As input rates rise, the merge becomes a throttle point, and throughput plateaus or even declines as products queue upstream. Divert points exhibit similar behaviour, particularly when multiple destinations compete for products from the same trunk line.
This effect is especially visible in sortation conveyors and any sorting system where multiple destinations compete for limited discharge windows. The same principles apply in packaging industry applications, where an indexing conveyor or low-profile conveyor may be mechanically capable of higher rates, but the wider line cannot always absorb the added flow.
The Role of Product Variability in Conveyor Throughput Limitations
Uniform products on a conveyor behave very differently from mixed loads. Variations in size, weight, and orientation create inconsistent spacing, unpredictable accumulation, and irregular sensor triggering. This variability reduces the practical throughput of a system even when the mechanical components are capable of higher speeds.
Operations handling a wide range of SKU profiles often find that peak throughput figures achieved during commissioning bear little resemblance to sustained daily performance. The gap between theoretical and actual output is almost always wider than expected, and it grows as the product mix becomes more diverse.
Where fragile materials are involved, the throughput penalty can be even greater. Systems must often run with more conservative speed control, gentler transitions, and tighter spacing tolerances to protect product integrity. Under those conditions, the nominal capability of the conveyor matters less than the quality of flow control.
Why Faster Belt Speeds Do Not Always Increase Output
Increasing conveyor speed is one of the most intuitive responses to throughput pressure, but it frequently fails to deliver the expected results. Higher speeds amplify the effects of product instability, increase the likelihood of jams and misfeeds, and reduce the time available for sensors, diverts, and downstream processes to respond.
In many cases, slowing a conveyor section down can actually improve overall system throughput by reducing errors, improving accumulation behaviour, and allowing control logic to manage flow more effectively.
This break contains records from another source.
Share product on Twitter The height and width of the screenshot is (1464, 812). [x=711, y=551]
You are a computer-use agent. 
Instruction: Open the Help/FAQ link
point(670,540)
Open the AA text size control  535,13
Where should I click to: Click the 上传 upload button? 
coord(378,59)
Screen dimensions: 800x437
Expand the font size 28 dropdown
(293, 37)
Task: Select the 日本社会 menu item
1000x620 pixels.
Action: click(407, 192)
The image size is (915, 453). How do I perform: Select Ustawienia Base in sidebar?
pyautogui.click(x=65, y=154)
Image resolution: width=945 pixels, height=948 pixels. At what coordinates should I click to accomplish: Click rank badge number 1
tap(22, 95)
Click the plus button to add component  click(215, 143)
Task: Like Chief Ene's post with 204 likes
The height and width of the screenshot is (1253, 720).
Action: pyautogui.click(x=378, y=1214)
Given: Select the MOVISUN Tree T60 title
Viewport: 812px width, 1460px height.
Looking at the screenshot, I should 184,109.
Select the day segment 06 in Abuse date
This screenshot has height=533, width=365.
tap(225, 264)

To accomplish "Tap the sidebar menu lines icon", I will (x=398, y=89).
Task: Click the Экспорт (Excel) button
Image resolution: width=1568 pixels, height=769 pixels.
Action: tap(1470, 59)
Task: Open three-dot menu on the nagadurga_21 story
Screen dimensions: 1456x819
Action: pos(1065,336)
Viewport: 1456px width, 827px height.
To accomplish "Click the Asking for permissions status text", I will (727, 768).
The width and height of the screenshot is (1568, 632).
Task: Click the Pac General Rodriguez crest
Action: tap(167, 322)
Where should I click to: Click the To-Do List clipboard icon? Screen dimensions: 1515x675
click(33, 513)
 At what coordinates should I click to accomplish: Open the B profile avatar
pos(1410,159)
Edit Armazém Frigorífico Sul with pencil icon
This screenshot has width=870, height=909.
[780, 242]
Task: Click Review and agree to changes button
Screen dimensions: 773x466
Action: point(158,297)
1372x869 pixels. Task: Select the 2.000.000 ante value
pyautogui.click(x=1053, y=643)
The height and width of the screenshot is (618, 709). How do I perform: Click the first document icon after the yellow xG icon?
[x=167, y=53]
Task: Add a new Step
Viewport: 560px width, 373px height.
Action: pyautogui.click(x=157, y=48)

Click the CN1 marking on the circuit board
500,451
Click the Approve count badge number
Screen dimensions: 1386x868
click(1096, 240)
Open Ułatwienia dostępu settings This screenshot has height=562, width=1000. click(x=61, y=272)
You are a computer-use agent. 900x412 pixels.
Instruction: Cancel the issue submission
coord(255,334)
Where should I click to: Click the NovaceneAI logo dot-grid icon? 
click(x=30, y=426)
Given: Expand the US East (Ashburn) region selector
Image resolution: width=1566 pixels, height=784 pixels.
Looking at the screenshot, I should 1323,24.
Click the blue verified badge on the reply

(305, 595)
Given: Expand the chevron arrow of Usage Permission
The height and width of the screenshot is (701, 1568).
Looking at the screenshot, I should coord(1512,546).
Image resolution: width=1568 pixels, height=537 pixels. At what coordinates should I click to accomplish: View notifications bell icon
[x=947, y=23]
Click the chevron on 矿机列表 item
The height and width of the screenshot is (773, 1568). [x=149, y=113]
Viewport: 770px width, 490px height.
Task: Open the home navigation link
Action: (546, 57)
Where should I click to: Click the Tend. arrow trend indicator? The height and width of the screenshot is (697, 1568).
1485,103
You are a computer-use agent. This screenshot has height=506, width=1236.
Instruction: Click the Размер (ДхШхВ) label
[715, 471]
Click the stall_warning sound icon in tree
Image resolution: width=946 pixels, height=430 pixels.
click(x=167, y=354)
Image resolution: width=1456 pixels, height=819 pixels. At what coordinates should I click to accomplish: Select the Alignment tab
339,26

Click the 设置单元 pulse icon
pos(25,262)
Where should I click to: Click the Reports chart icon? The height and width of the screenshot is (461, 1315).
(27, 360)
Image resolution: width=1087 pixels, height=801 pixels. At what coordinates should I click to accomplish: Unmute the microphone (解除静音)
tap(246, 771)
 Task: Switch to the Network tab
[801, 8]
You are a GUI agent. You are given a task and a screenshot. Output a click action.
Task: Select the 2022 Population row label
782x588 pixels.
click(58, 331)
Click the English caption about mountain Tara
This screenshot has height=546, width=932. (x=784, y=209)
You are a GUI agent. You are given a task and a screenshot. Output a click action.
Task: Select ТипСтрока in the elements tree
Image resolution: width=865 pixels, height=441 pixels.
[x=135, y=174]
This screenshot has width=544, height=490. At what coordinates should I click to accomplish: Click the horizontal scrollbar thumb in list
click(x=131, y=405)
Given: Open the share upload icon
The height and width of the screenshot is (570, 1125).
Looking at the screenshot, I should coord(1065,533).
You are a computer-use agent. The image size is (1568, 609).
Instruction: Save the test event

This counterintuitive outcome is a direct consequence of the non-linear dynamics at play.
It also has direct implications for energy consumption, power consumption, and energy costs. Running faster does not always mean operating more efficiently. Poor belt tension, unstable load conditions, and badly matched speed control can increase energy demand while reducing usable output. In that sense, throughput optimisation is not only a matter of capacity, but of control and efficiency.